### What this task involves
Retype all of the data without changing a single word.

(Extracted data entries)

════════════════════

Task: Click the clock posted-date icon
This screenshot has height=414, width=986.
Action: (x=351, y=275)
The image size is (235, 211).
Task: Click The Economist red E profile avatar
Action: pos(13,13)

════════════════════

### Task answer
Task: Click the clock posted-date icon
This screenshot has height=414, width=986.
Action: (x=351, y=275)
The image size is (235, 211).
Task: Click The Economist red E profile avatar
Action: pos(13,13)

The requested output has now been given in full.